Scientists resolve Darwin’s dilemma

Their work reveals that evolutionary alteration during the Cambrian period took place approximately four to five times faster than present-day rates.

According to a news release from Cell Press, scientists have resolved Darwin’s dilemma. They note that the seemingly impossible torrent of innovation in animals’ body plans and habits during the Cambrian explosion can be rationalized by a moderate increase in evolutionary rates.

The finding, contingent on the first intense assessments of early evolutionary rates in arthropods, reveals that evolution’s “big bang” is agreeable with natural selection as Darwin saw it, according to scientists.

“This simultaneous burst of life, with few or no precursors, had seemed at odds with Darwin’s idea of gradual evolution through natural selection,” notes Mike Lee from the University of Adelaide in Australia. “However, our results show that moderately accelerated evolution, sustained over a few tens of millions of years, could have produced this pattern. A five-fold increase in rates of evolution would compress about 100 million years’ worth of change into about 20 million years—a relatively brief period in geological terms.”

The scientists scrutinized arthropods because they were the most diversified and fortuitous animals during the Cambrian explosion and persist so today. Currently, more than 80 percent of all animal species are arthropods.

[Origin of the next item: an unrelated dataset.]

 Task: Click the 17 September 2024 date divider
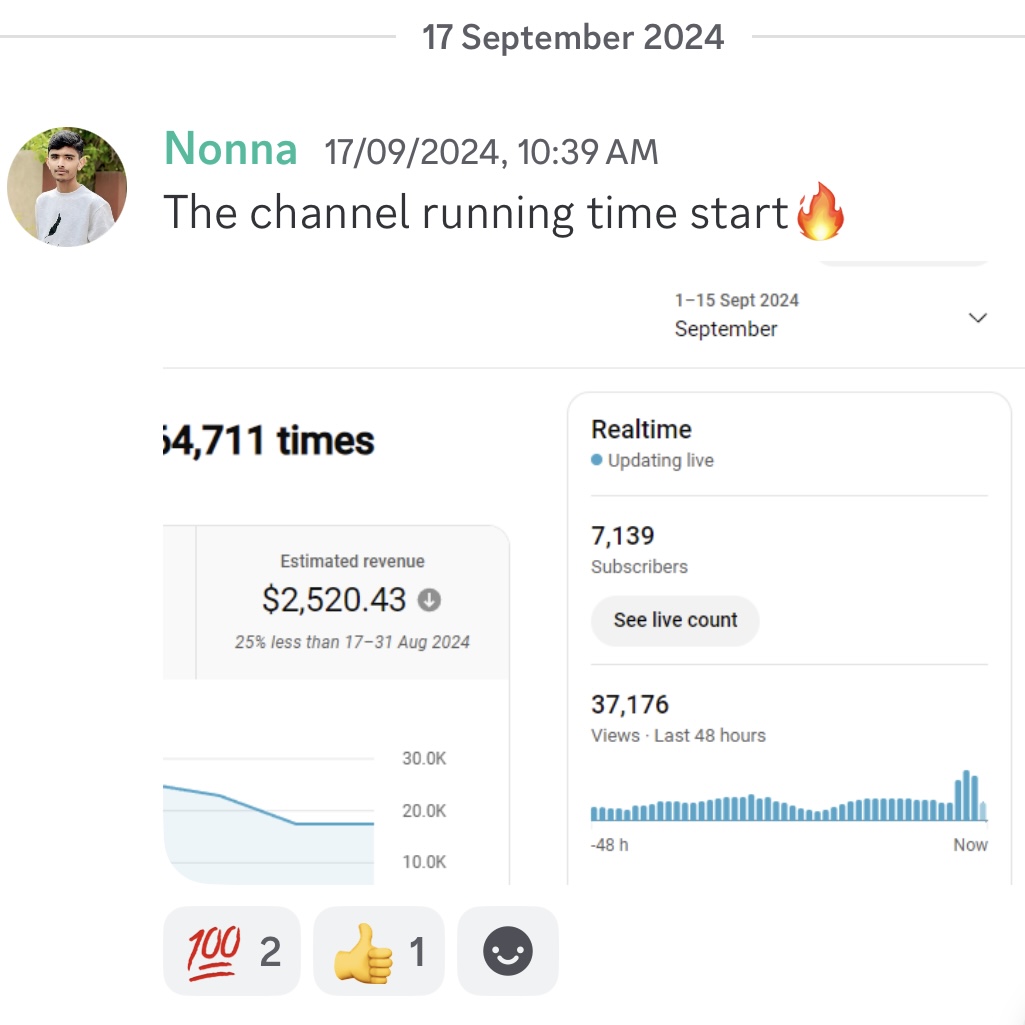coord(573,37)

“To a first approximation, every animal species is an arthropod!” Lee adds. “If we are interested in major patterns in animal evolution, arthropods are the key group to study.”

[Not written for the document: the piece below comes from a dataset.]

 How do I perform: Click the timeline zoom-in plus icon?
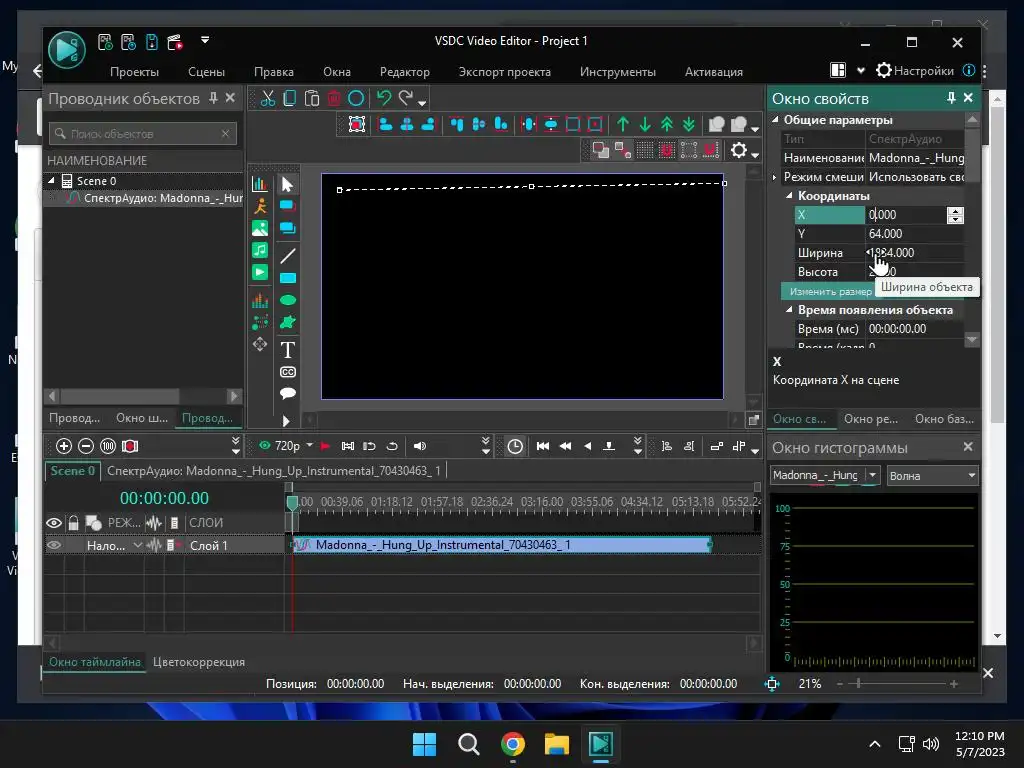click(x=64, y=446)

Using the fossil record and molecular dating techniques, the scientists measured the physical and genetic variations between living arthropods to determine evolutionary rates in the past. Their work reveals that evolutionary alteration during the Cambrian period took place approximately four to five times faster than present-day rates.

According to Lee, those speedier evolutionary rates are likely made clear by game-changing additions (vision, predation, etc.) that unlocked a number of new talents for arthropods during the Cambrian. That type of evolutionary explosion has also taken place when animals enter new environments.

“When a lineage acquires a novel adaptation, they often undergo a burst of evolution, to fill up a newly opened range of environments and niches,” Lee posits.

The study’s findings are described in greater detail in the journal Current Biology.